**EXTRACT TO READ:**

====

A trade war, albeit one-sided and informal, usually comes to the detriment of traders, middlemen, and various stakeholders along the value and supply chains, not to mention the countries themselves.
And this one, like the US-China or the GCC trade crisis with Qatar, is political in nature, but Turkish officials are calling for the resumption of healthy trade relations with Saudi Arabia especially that no official decree on either side has been issued to legally enforce the embargo.
Turkish calls to end the embargo
According to Bloomberg, leading Turkish businessmen said Saudi authorities have stepped up efforts to block imports, warning that global supply chains are being hurt.
Heads of Turkey’s eight largest business groups cited complaints by Saudi companies that authorities forced them to sign letters committing not to import Turkish goods, and complained that Turkish contractors were excluded from major tenders.
On October 3, a tweet by Council of Saudi Chambers Chairman Ajlan Al Ajlan urged a boycott of imports from Turkey.
Said the joint statement that was signed by Turkey’s industry leaders, exporters, contractors, and unions: “Any official or unofficial initiative to block trade between the two countries will have negative repercussions on our trade relations and be detrimental to economies and people of both countries.”

====

**DATA UNDER STUDY:**

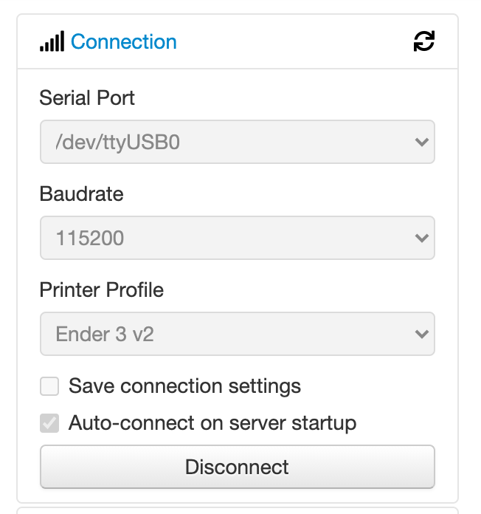481x514 pixels.
Task: Click the 'Serial Port' field label
Action: [87, 97]
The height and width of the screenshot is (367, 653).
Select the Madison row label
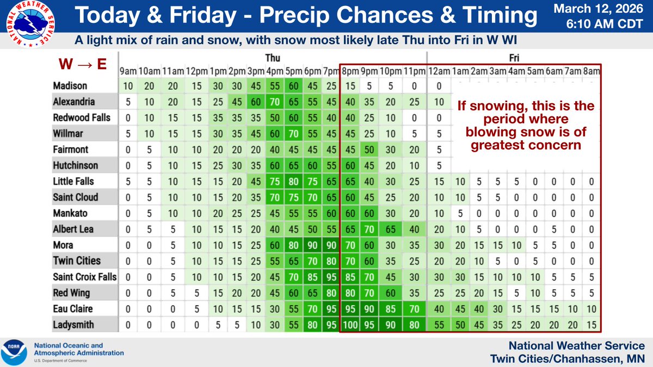(x=70, y=86)
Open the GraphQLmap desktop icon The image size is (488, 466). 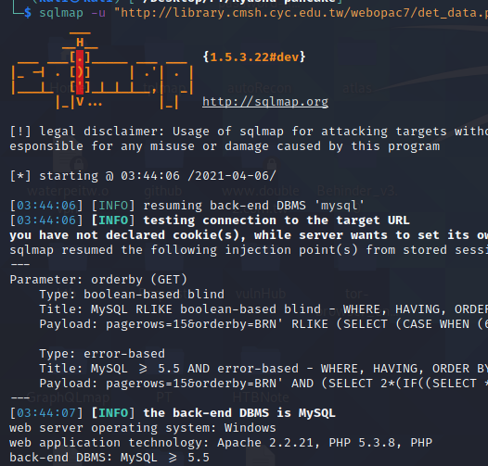pos(68,397)
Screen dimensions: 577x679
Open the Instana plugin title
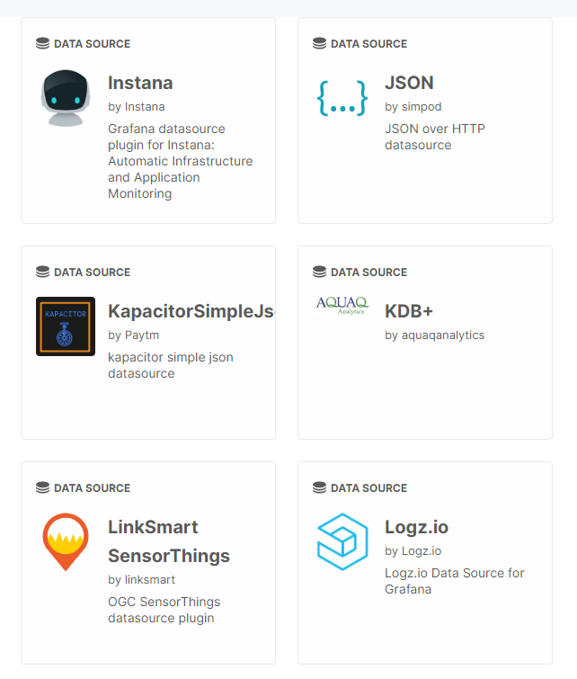coord(140,83)
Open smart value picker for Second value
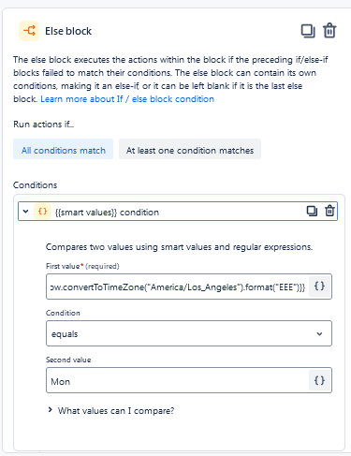The image size is (351, 456). [x=319, y=380]
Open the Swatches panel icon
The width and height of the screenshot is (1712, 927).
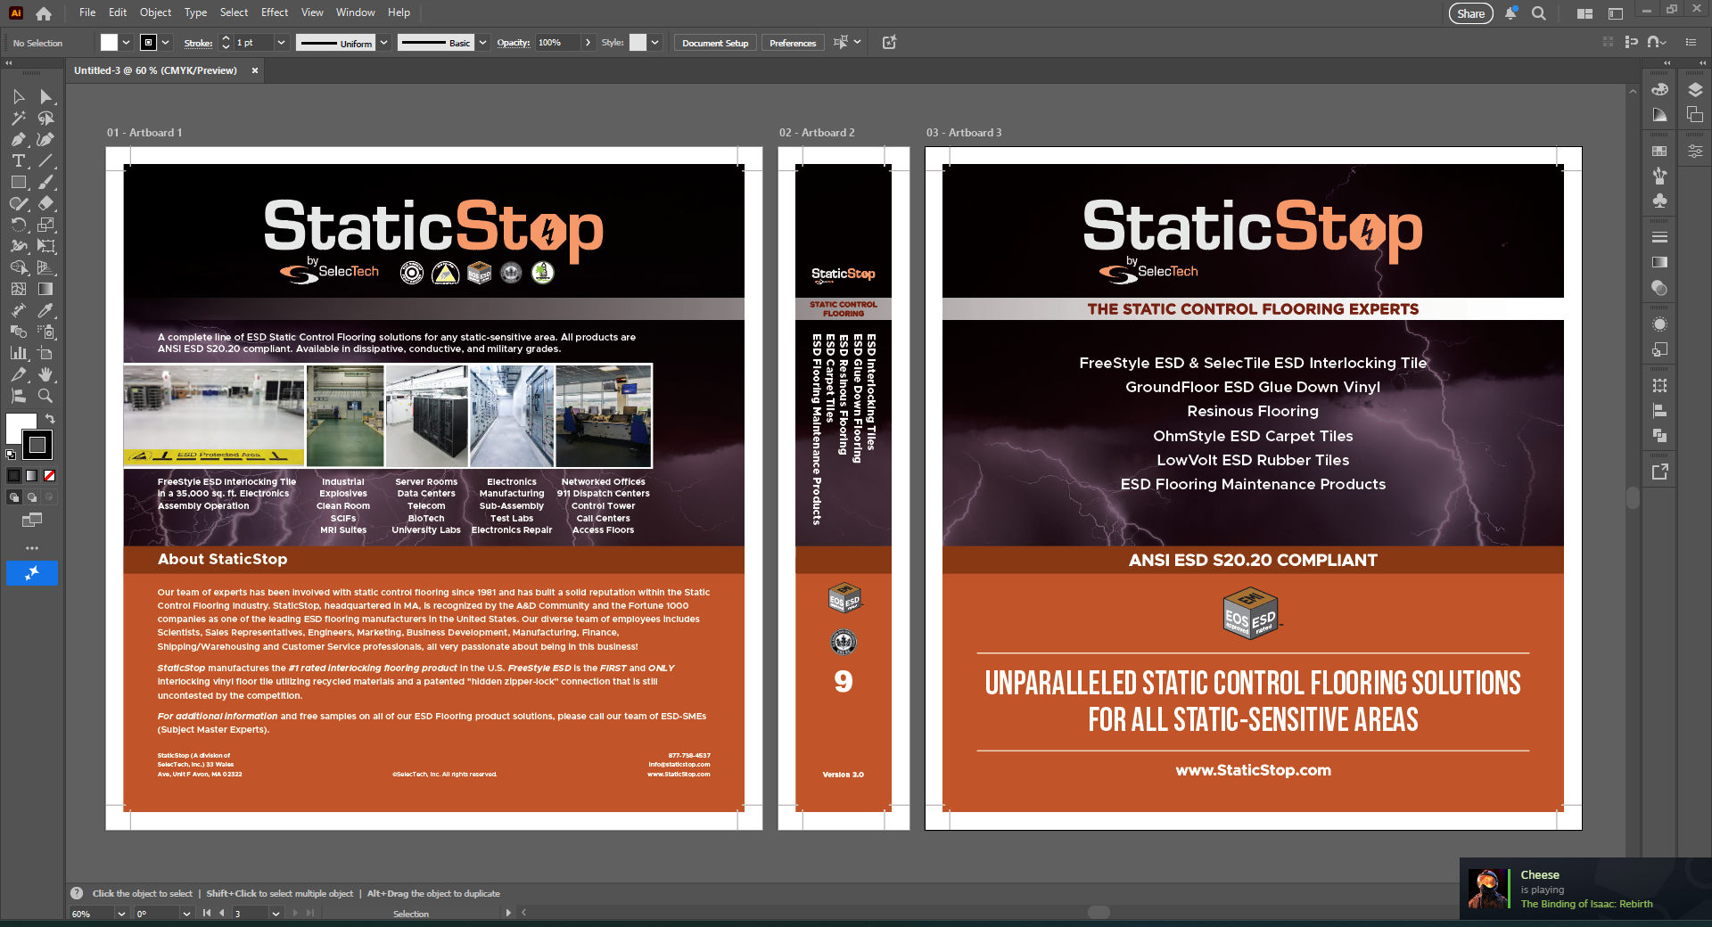point(1659,151)
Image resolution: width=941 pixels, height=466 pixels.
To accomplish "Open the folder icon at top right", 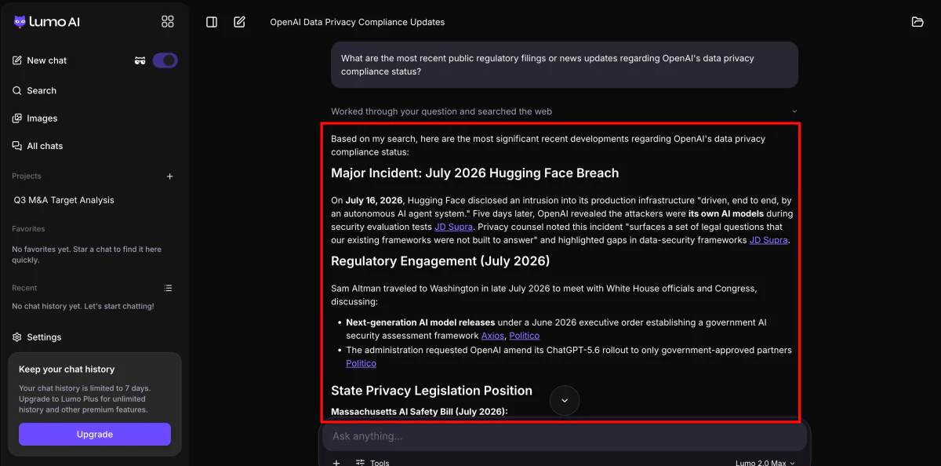I will (x=917, y=22).
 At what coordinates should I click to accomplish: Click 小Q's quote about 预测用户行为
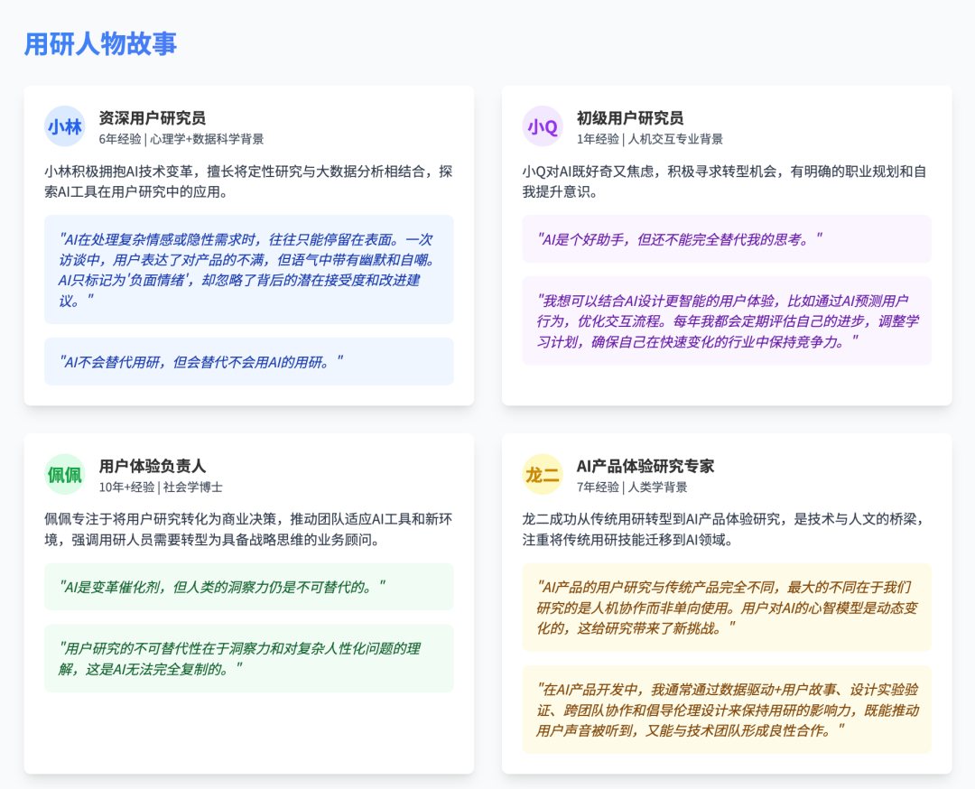coord(727,318)
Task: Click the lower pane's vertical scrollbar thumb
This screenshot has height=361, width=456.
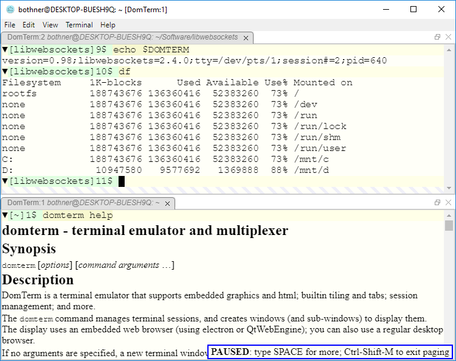Action: (449, 226)
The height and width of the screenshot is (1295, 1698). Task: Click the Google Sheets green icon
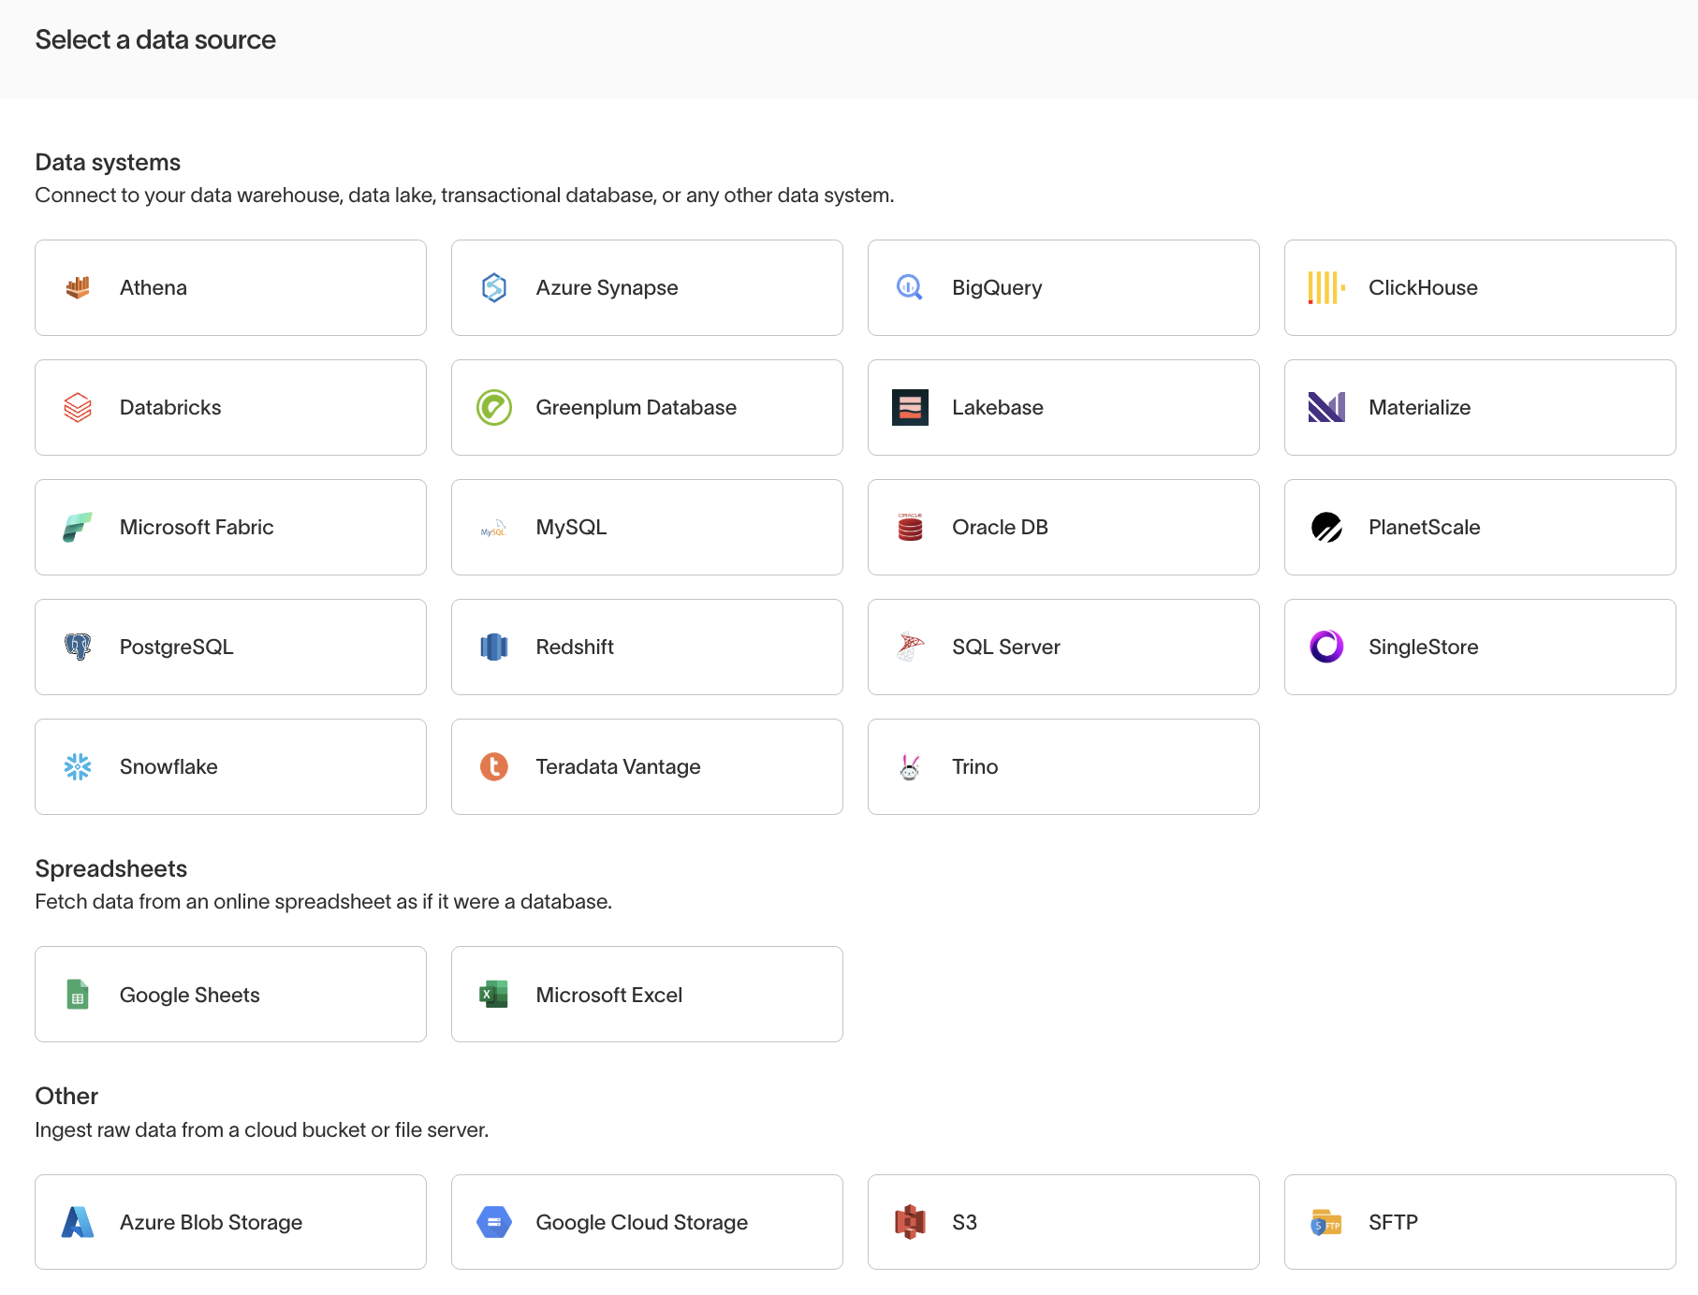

====

**PROBLEMS AND TASKS:**
(a) Say whether each statement below agrees with the article on the Saudi boycott of Turkish goods, answering yes or no and quoting the deciding words of the article: (i) Saudi Arabia has issued an official decree that legally enforces the embargo. (ii) The heads of Turkey's eight largest business groups complained that Turkish contractors were excluded from major tenders. (iii) The chairman of the Council of Saudi Chambers urged a boycott of imports from Turkey in a tweet on October 3.
(b) Carry the article on the Saudi boycott of Turkish goods forward from its last sentence.

**ANSWERS:**
(a)
(i) No: "no official decree on either side has been issued to legally enforce the embargo"
(ii) Yes: "complained that Turkish contractors were excluded from major tenders"
(iii) Yes: "On October 3, a tweet by Council of Saudi Chambers Chairman Ajlan Al Ajlan urged a boycott of imports from Turkey"

(b)
The Saudi government’s center for international communication denied placing restrictions on Turkish goods in an Oct. 3 statement.
Saudi is Turkey’s 15th biggest export market, with sales led by carpets, textiles, chemicals, grains, furniture, and steel amounting to $1.91 billion in the first eight months of the year.
“The two countries have clashed repeatedly over recent years, with relations plummeting after the 2018 murder of Washington Post columnist Jamal Khashoggi at the kingdom’s consulate in Istanbul,” said Bloomberg.
Reminiscent of the four-nation Arab alliance in the Qatar diplomatic crisis, Saudi, the United Arab Emirates, and Egypt have essentially are allied in an anti-Turkey bloc.
For more than a year, Saudi and Turkish traders have speculated that Riyadh has been enforcing an informal boycott of imports from Turkey.
“We deeply regret the discriminatory treatment that our companies face in Saudi … We expect Saudi authorities to take concrete initiatives to resolve the problems,” said the business groups, which included the Foreign Economic Relations Board (DEIK), the Turkish Exporters’ Assembly (TIM) and the Union of Chambers and Commodity Exchanges of Turkey (TOBB).
Trade numbers between Turkey and Saudi
It is the first time that Turkish products have been banned in Saudi Arabia in the 30 years of trade relations.
Turkish exports to Saudi amount to $3.3 bn a year while imports amounted to $3 bn. Saudi is the 15th largest exporter to Turkey.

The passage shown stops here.